The dollar index rose 0.141%. For the week, it is up 0.2%, after rising 0.6% previously.
The yield on 10-year Treasury notes hovered around 1.3%, or almost 17 basis points higher than a five-month low set on Tuesday, but was still at the low end of a recent range. The benchmark note traded up 1.8 basis points to 1.285%.
Upbeat earnings helped lift European equities. But Asian shares outside Japan were lower as COVID anxiety continued to take a toll.
Financial markets have swung from one direction to another this week as investors try to assess what the surging Delta variant means for the world economy.
After recording its steepest one-day drop since May on Monday, the S&P 500 stock index went on to post the biggest one-day jump since March a day later.

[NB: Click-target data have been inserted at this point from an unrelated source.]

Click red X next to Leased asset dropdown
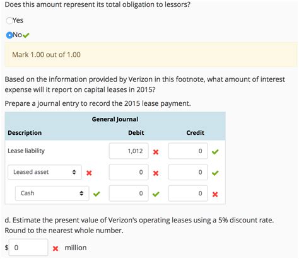[x=89, y=173]
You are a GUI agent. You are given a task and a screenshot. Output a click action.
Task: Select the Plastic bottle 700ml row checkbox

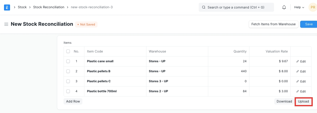(68, 91)
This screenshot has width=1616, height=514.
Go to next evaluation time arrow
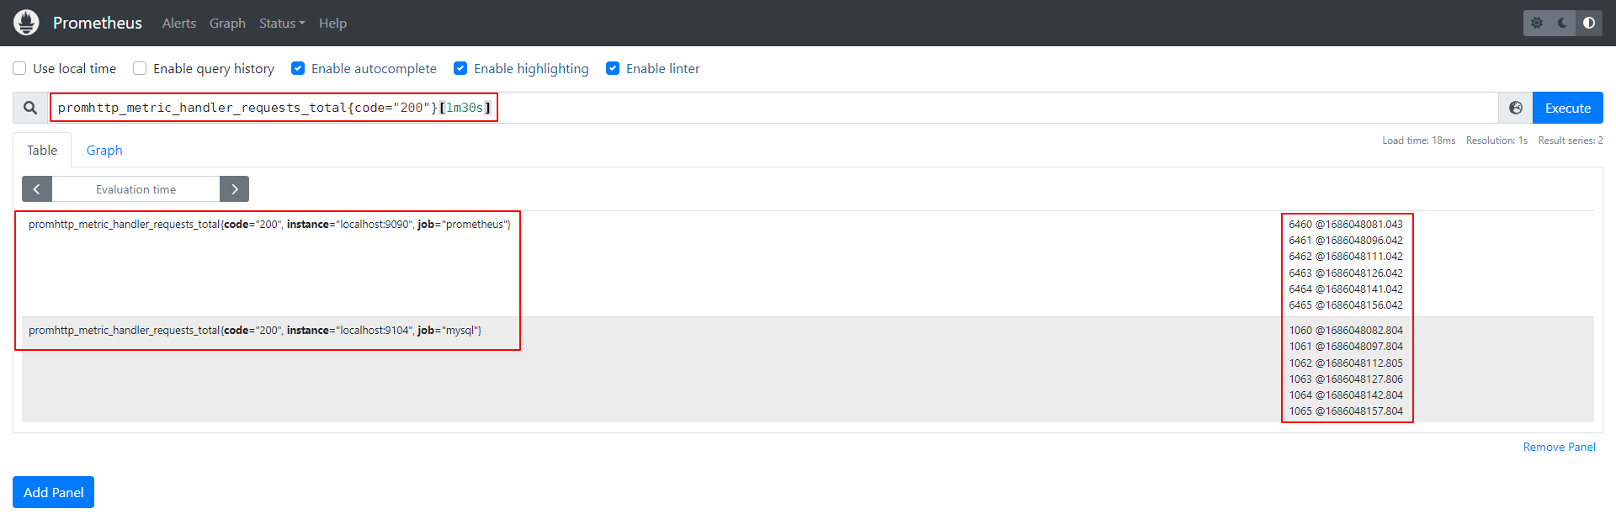(x=235, y=189)
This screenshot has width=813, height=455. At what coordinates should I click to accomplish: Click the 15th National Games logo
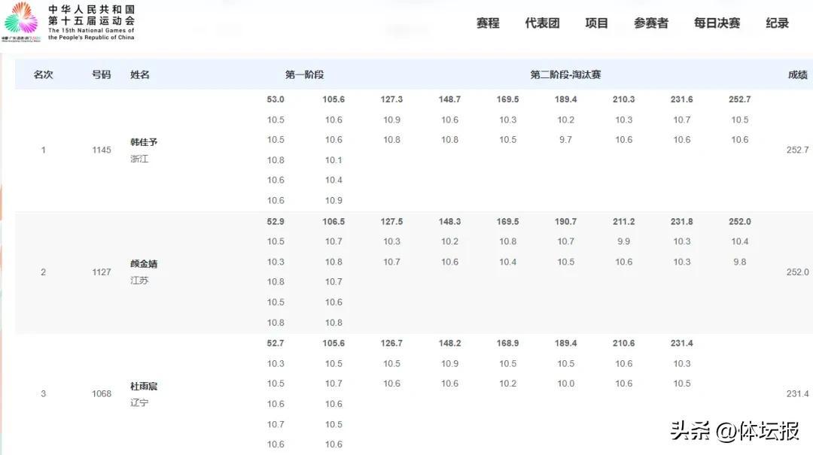(68, 22)
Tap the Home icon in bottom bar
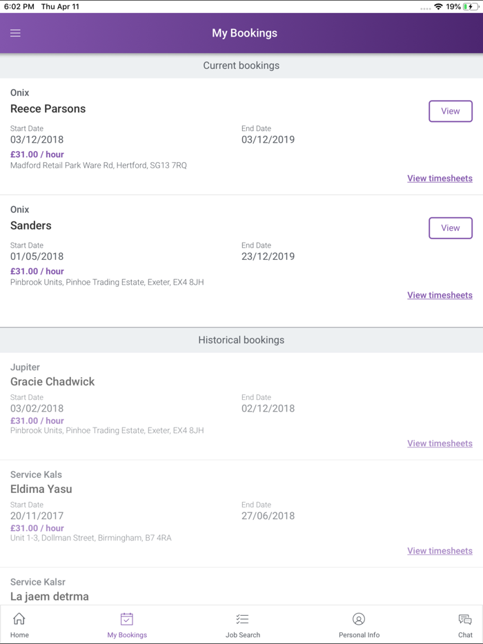The height and width of the screenshot is (644, 483). click(x=19, y=619)
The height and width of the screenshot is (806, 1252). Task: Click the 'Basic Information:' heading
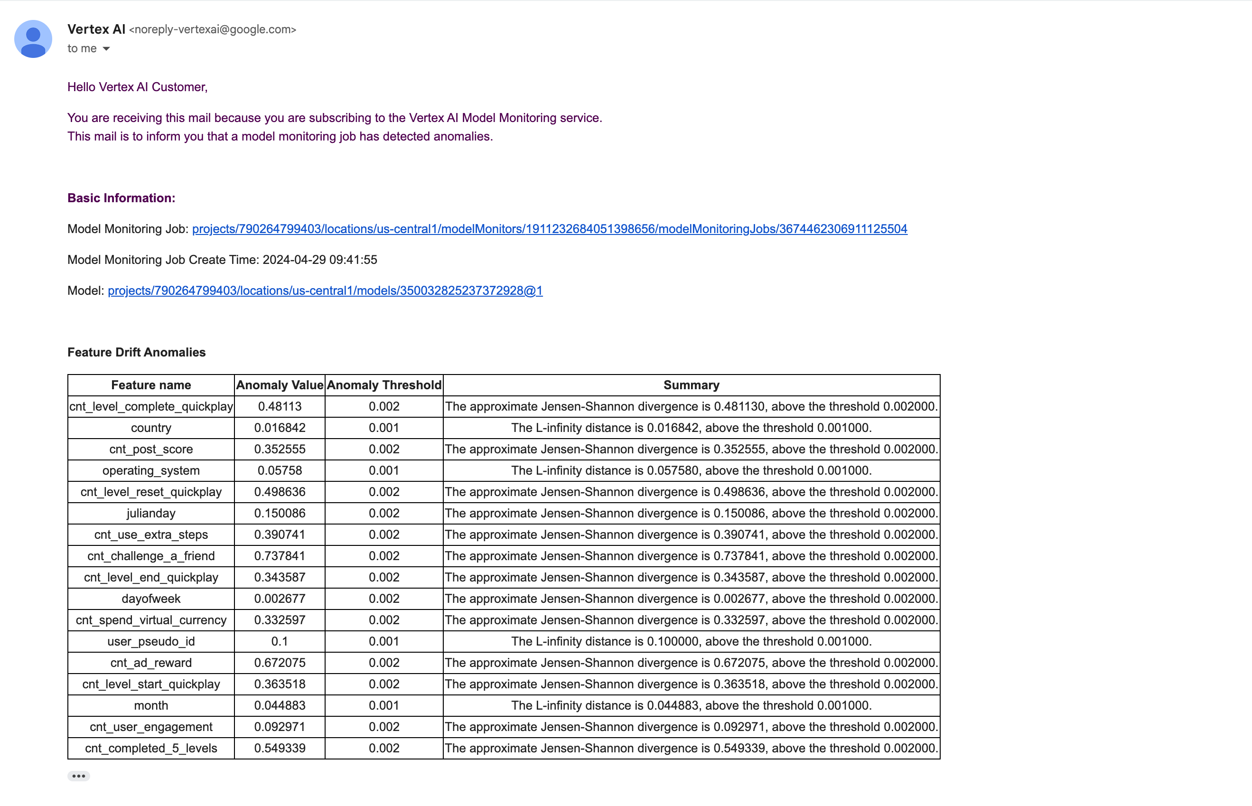click(x=121, y=198)
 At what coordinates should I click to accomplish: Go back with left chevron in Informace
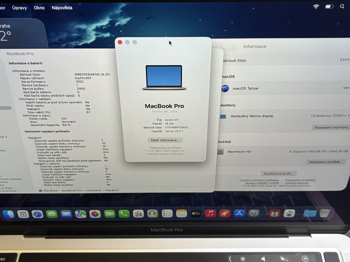click(x=222, y=46)
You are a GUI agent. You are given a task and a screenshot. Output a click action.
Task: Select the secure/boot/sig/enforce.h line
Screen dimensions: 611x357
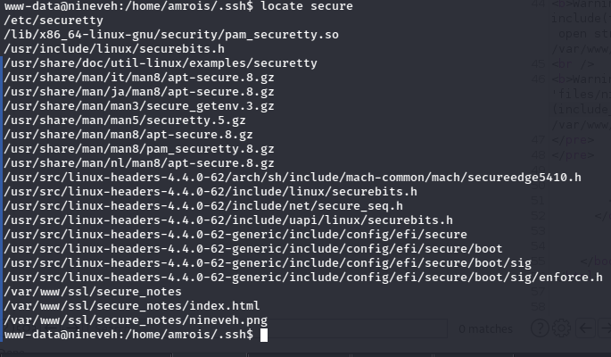tap(303, 278)
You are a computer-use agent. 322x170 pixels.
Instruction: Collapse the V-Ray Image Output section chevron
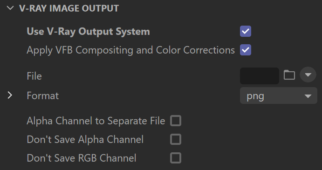10,8
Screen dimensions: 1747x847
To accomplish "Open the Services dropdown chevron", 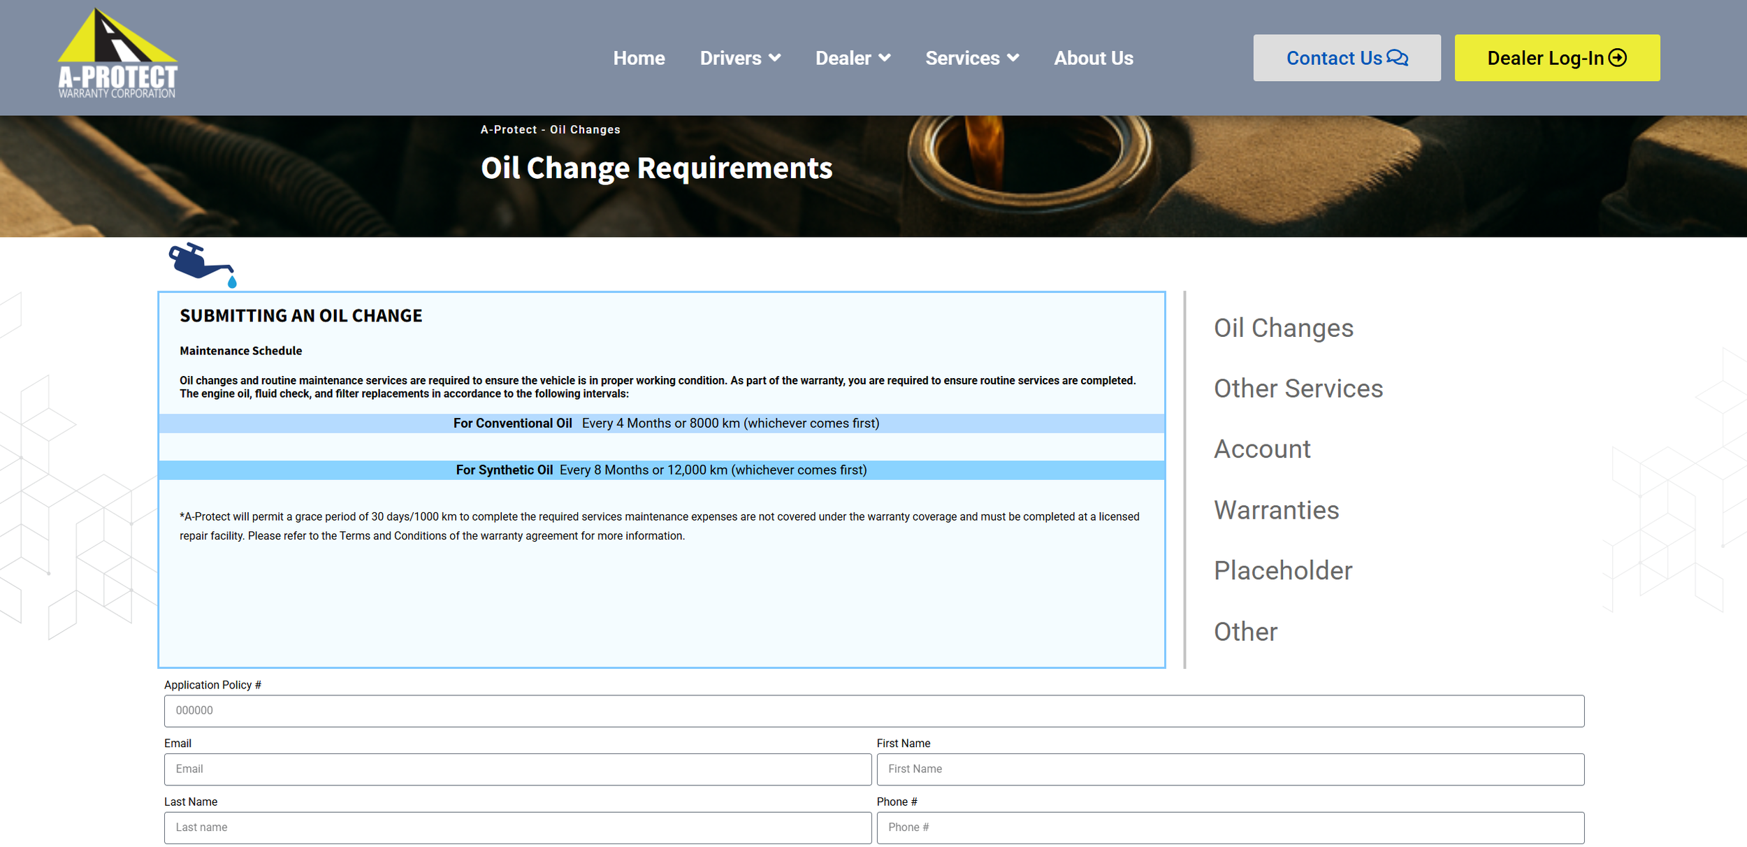I will (x=1013, y=58).
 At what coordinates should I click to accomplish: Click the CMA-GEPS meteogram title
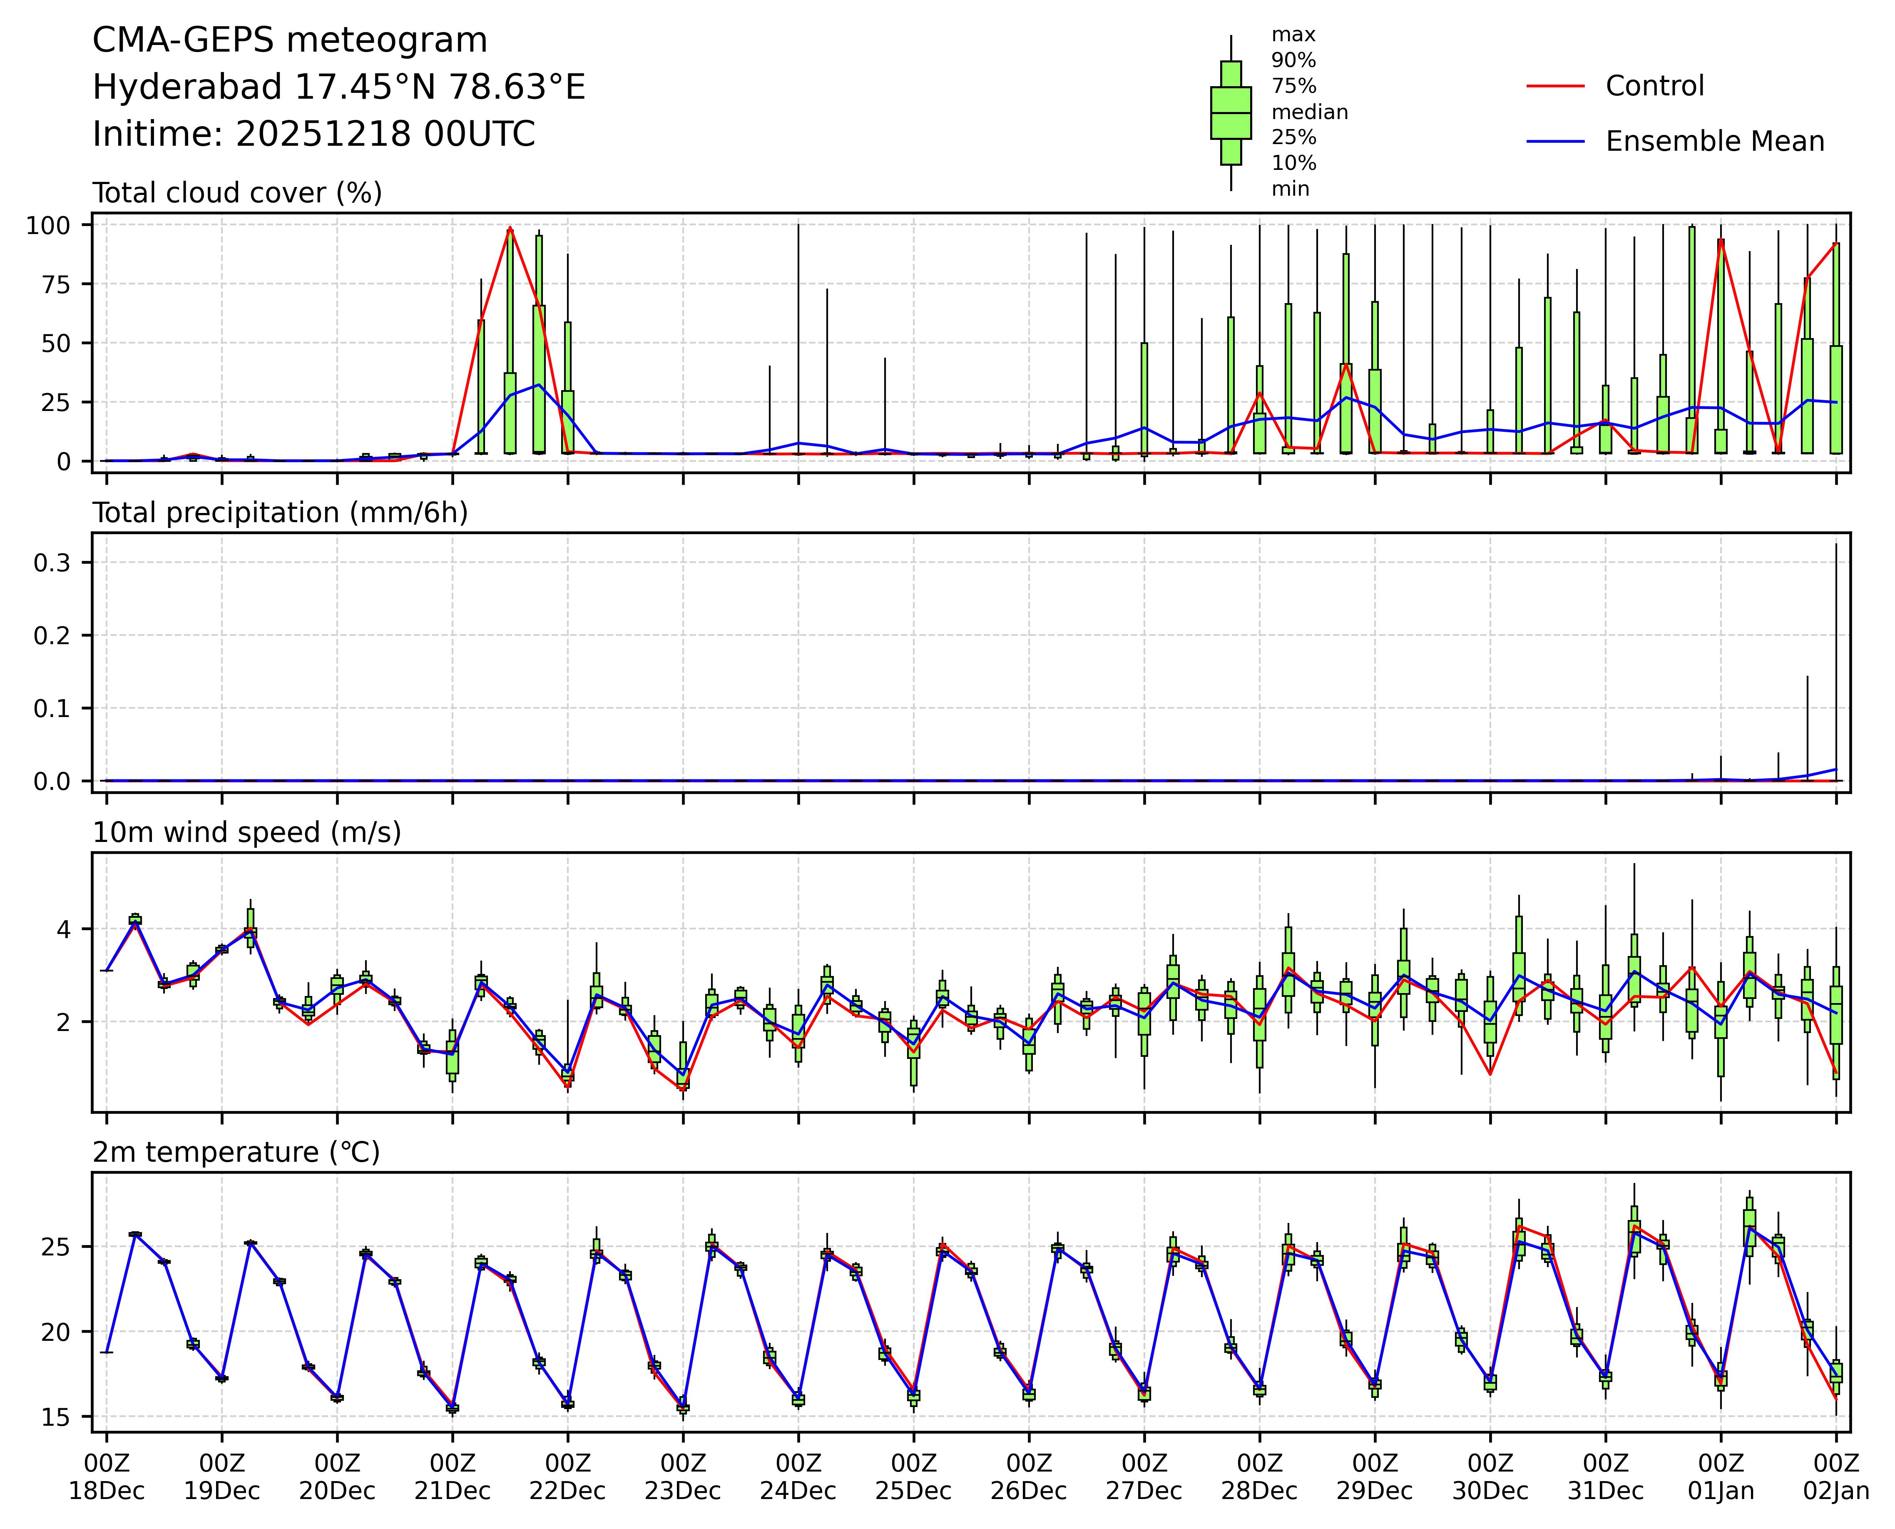(290, 41)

It is set to end the week higher. Currency, bond and commodities markets have seen similar gyrations.
“Equity markets are signaling some symptoms of being tired after a long rally and recognize the peak growth environment,” said Antonio Cavarero, head of investments at Generali Insurance Asset Management.
“But in the short-term, real yields are still too low to provide an alternative, so the evolution of what happens next depends on COVID and the macro data.”
The pan-European STOXX 600 index rose 1.14%.
MSCI’s broadest index of Asia-Pacific shares outside Japan slipped 0.7%, leaving it down 1.4% on the week.
Japan’s Nikkei was closed for a holiday, but off 1.7% for the week and a whisker away from a seven-month trough.
(Graphic: S&P 500 stock index vs absolute change, daily, https://fingfx.thomsonreuters.com/gfx/mkt/klpykegajpg/stx2307.png)
Financial market volatility was expected to continue, given the resurgent Delta variant and economic uncertainty.
“Uncertainty has increased again with the pandemic,” said Pascal Peronne, a fixed income portfolio manager at Eric Sturdza Investments in Geneva. “I don’t think there will be a closing of economies to the extent we saw last year, but we don’t know.”